Dans un premier temps J. A. retrace l’histoire de la notion d’amitié chez les grecs (Platon et Aristote) pour conclure que chez ces auteurs, l’amitié est toujours intéressée, et orientée vers des visées soit politiques soit morales plutôt qu’une notion psychologique individuelle (p. 20). Par contre, chez les auteurs latins, notamment Cicéron, l’amitié est plus approfondie pour s’associer à une confiance supérieure à toute autre considération. D’autre part, elle peut développer d’autres vertus que le christianisme récupèrera et assimilera aux vertus théologales, notamment l’espérance. Un lien s’établit entre l’amitié et l’amour. Montaigne accentuera ce trait, pour lui, l’amitié est « spirituelle » au sens d’une communion d’esprit ou d’âme, elle a donc une dimension intellectuelle.

 

                                                                   

 

Jacqueline Assael

 

Un chapitre est consacré à étudier le terme philia dans l’A.T. A noter que la partie concernant cette notion dans le N.T. est très développée d’abord par l'étude du substantif philos, l’ami. Par exemple J.A. analyse les textes où Jésus s'adresse à ses disciples en les associant à sa personne dans une grande complicité surtout chez Luc et Jean et dans le contexte d’adversité, de persécutions ou de situations conflictuelles avec ses détracteurs (Luc 12, 4 et Jean 15, 13-15). Elle en conclue : « Sous la plume des évangélistes, Luc et Jean, l’amitié est un titre de gloire : il salue un certain courage dans la solidarité, une forme de responsabilité assumée. » (p. 61)

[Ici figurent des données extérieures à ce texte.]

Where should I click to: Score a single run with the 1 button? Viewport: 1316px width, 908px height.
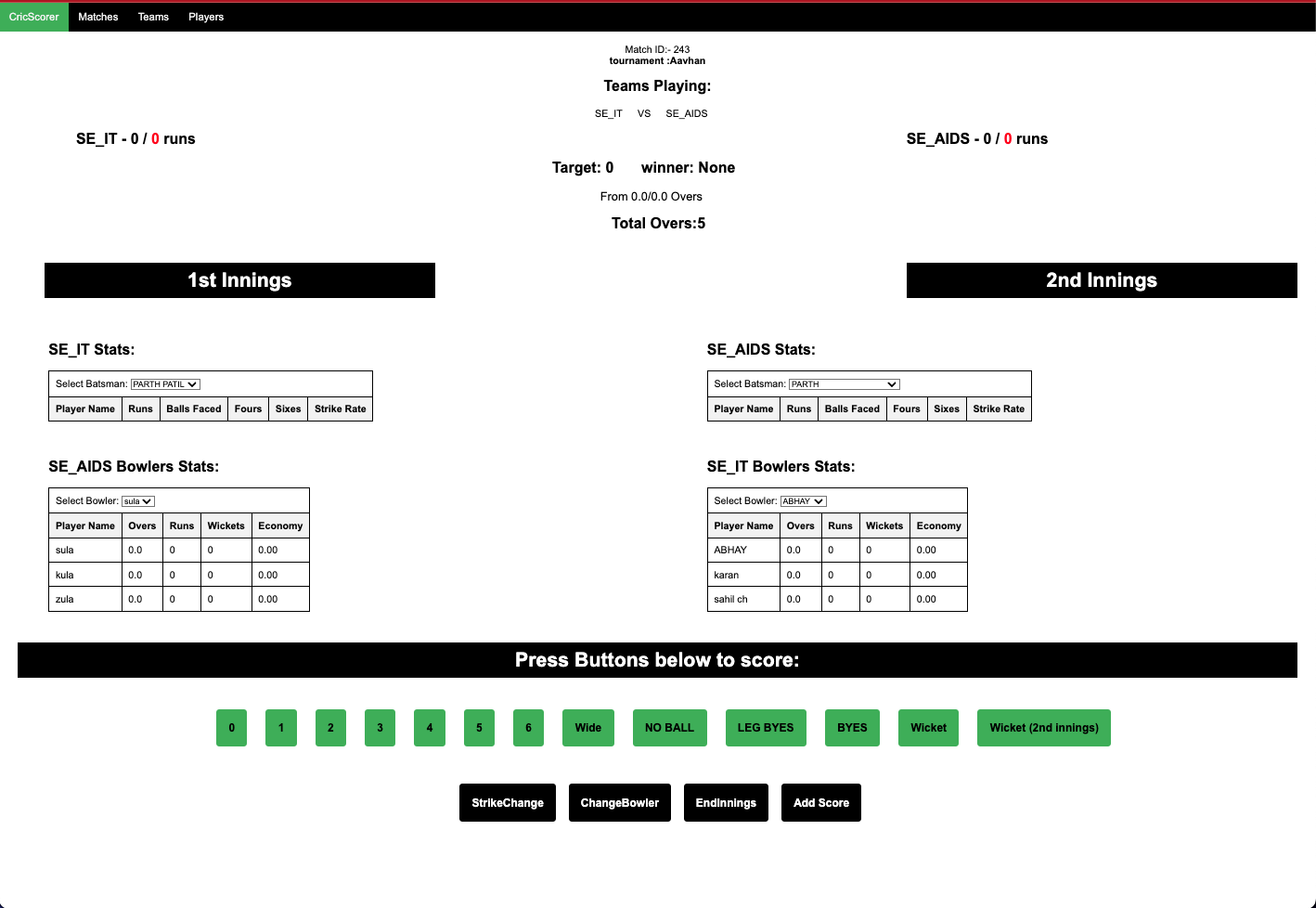click(x=280, y=728)
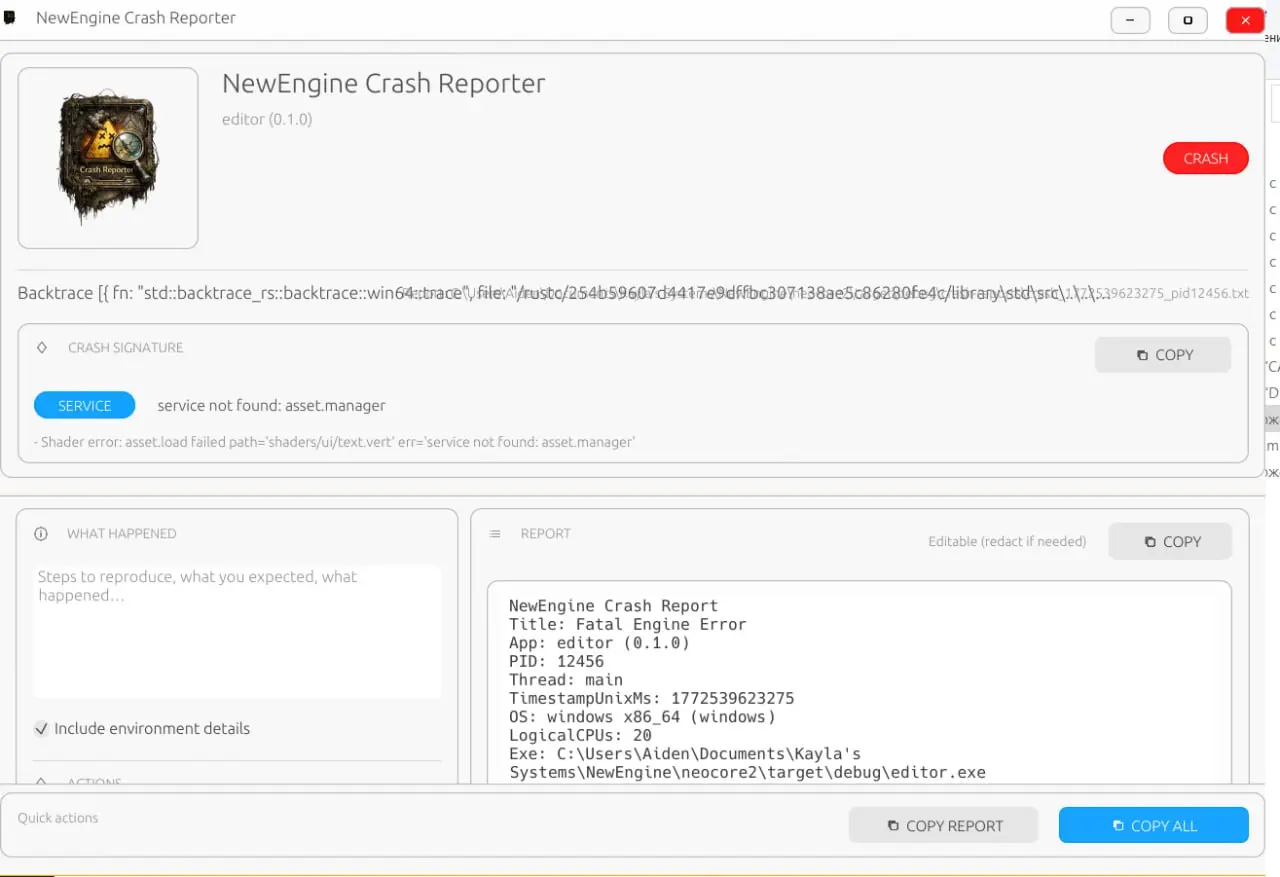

Une remarque : J.A. termine son étude en affirmant que la philia dans le N.T. doit « triompher des faiblesses égocentriques de la condition humaine » (p. 132). Ne pourrait-on pas dire la même chose pour ce qui concerne le terme de l’agapè dans certains textes du N.T. ? Il me semble que la proximité et parfois l’interchangeabilité des termes philein et agapan dans les textes du N.T. suggèrerait plus de prudence sur la spécificité que notre auteur accorde à la philia en tant qu’amitié. A ce titre voir l'étude de Robert Joly, un livre qui date mais qui à mon sens conserve toute sa pertinence : Le vocabulaire chrétien de l'amour est-il original ? Philein et agapan dans le grec antique, Presses Universitaires de Bruxelles, Institut d'histoire du christianisme, 1968.

Conclusion : en plus de l’intérêt de l’étude philologique et du thème de l’amitié dans la Bible, on notera la qualité d’écriture de J. A. toujours précise dans le choix des termes et très agréable à lire. J'ai particulièrement apprécié ce livre.